DATA PROVIDED: Begin

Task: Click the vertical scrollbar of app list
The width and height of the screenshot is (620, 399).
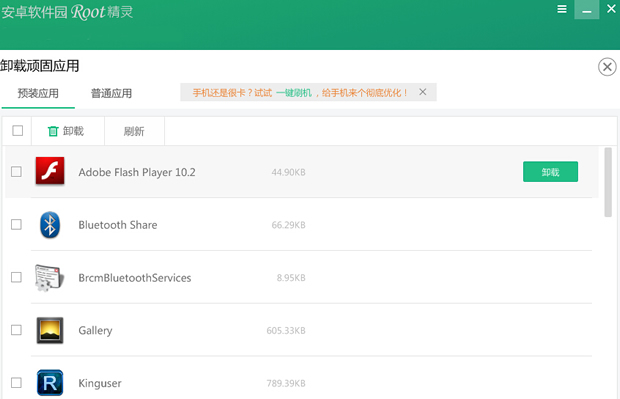Action: click(608, 182)
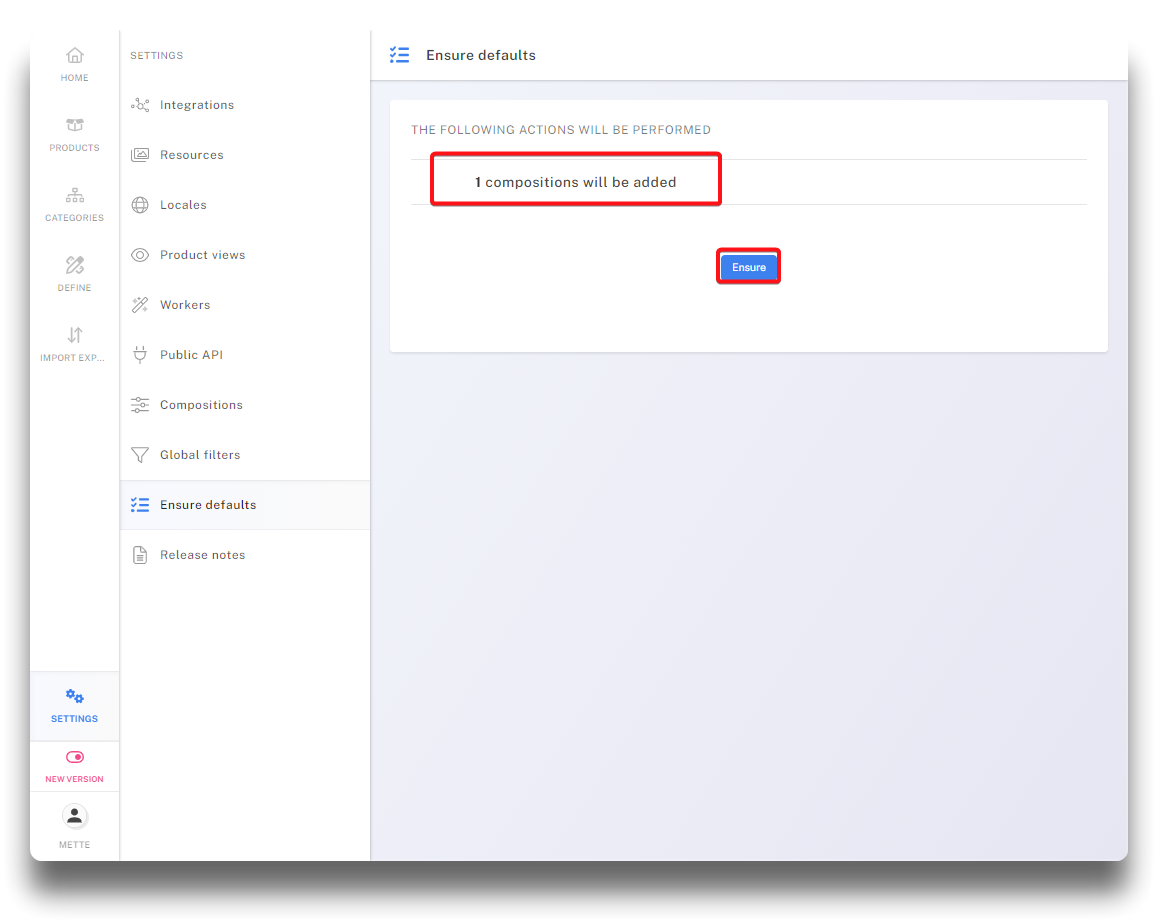Open the Public API settings
Image resolution: width=1158 pixels, height=923 pixels.
[191, 355]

DATA PROVIDED: End

- [YOUR GOAL]
Line by line, print the records above exactly, skipping each picture.

- [RESULT FOR THIS TASK]
Task: Click the vertical scrollbar of app list
The width and height of the screenshot is (620, 399).
Action: click(608, 182)
Open the Public API settings
Image resolution: width=1158 pixels, height=923 pixels.
[191, 355]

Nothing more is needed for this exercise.